What I’ve found is that with each word – spicy, hot, flavour – there was varying degrees of overlapping and that the word that came close to describing our food in an all-encompassing kind of way is flavourful. Think about it, if we define flavour as being the sensory impression of food, then both types of spicy – hot or aromatic – also fit within this description. My friend, who I was telling you about earlier, certainly relies on the word flavourful when she’s describing Caribbean food. She told me she once said to a friend, “Caribbean food is about flavour, it makes your taste buds wuk up”… but then she had to explain what “wuk up” meant, so I’m not sure if it was the most effective way to describe the food.
Given that the Caribbean is a place, where people from many parts of the world – Africa, Asia, the Americas and Europe dwell, our cuisine is so diverse that a descriptor with one meaning cannot be ascribed to our food for we are everything. We are hot, we are spicy, we are sour, we are sweet, we are salty, we are tasty, we are tangy, we are sharp and even though we are mild at times, one thing we are not is bland.

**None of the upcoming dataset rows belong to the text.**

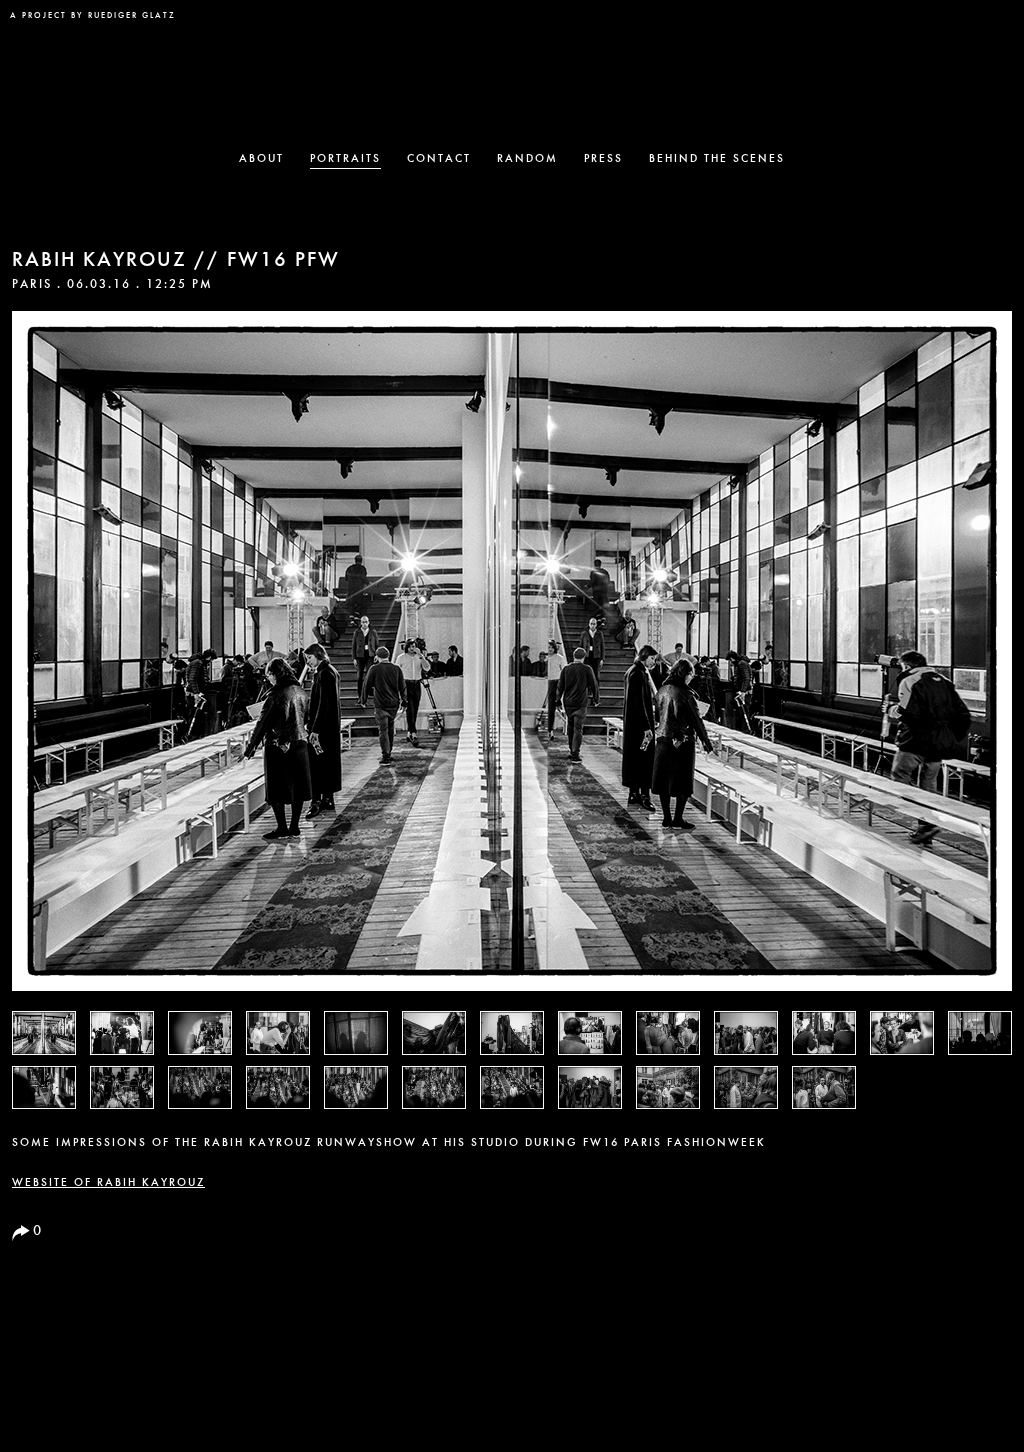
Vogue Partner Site (972, 27)
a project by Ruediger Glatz (93, 16)
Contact (439, 159)
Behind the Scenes (717, 159)
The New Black (512, 76)
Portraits (345, 159)
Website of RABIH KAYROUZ (108, 1183)
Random (527, 159)
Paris (32, 285)
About (261, 159)
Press (603, 159)
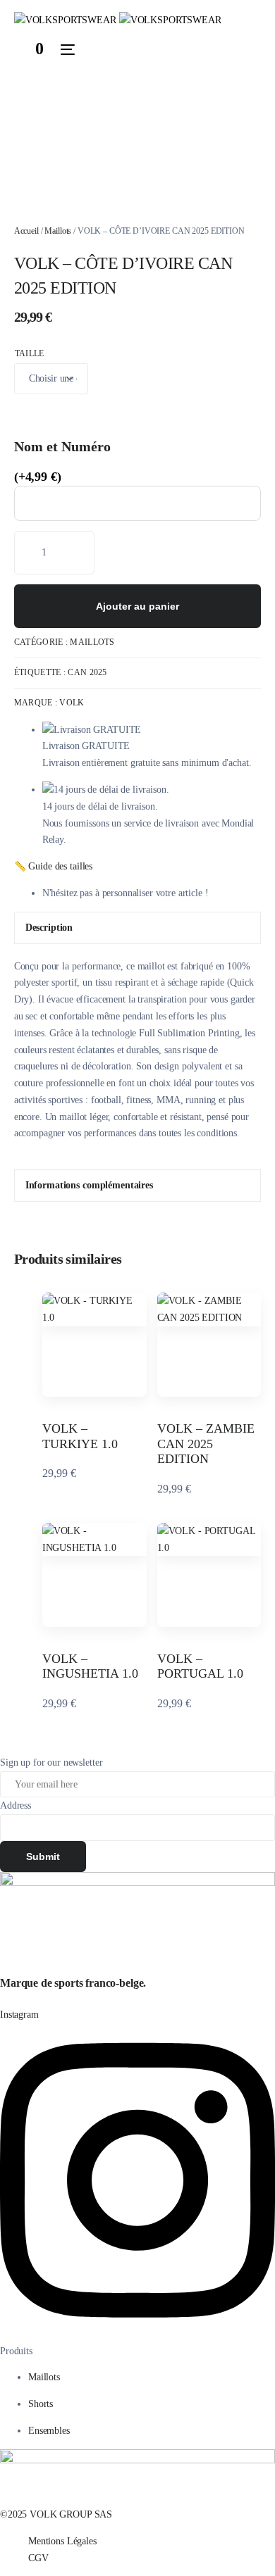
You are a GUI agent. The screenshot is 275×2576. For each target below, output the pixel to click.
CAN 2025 (87, 672)
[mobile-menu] (66, 49)
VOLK (71, 703)
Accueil (26, 231)
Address (15, 1805)
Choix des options (94, 1379)
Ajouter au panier (137, 606)
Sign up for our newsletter (51, 1762)
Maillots (57, 231)
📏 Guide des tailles (53, 866)
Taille (29, 353)
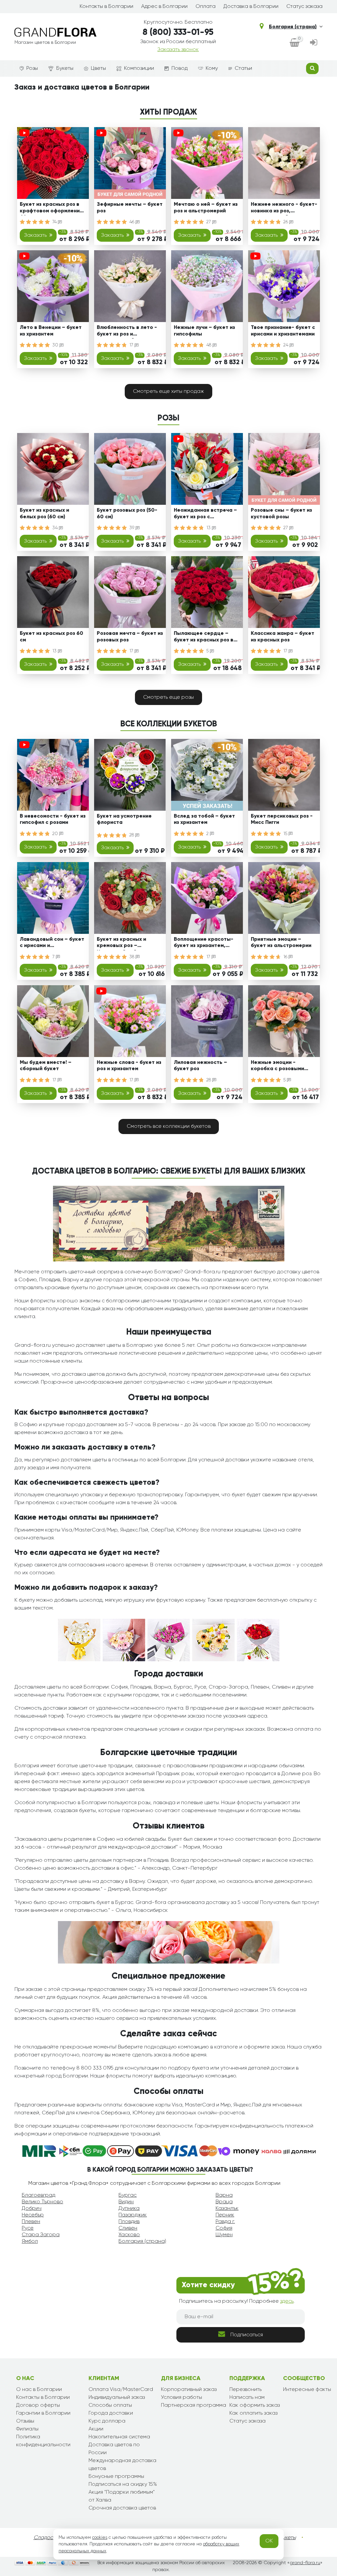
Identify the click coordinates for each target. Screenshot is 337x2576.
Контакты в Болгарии (106, 6)
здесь (287, 2301)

These days identity is important and I don’t mean important in a way that sets us apart, but rather important in a way that helps us to understand who we are as individuals, as individual nations and as a people. Forgive the cliché, but as the world shrinks and we shuttle back and forth across this globe, especially those of us from small nation-states, it is important that we clearly identify and represent ourselves. And one of the main ways we can do that is through our food – at home, work and play. Far too long we’ve let other people tell our stories, far too long we’ve let other people tell what our food is, far too long we’ve not worked hard enough to explain our cuisine and if we’re not careful, it won’t be far too long before many of our dishes and food be wiped out of our collective memories.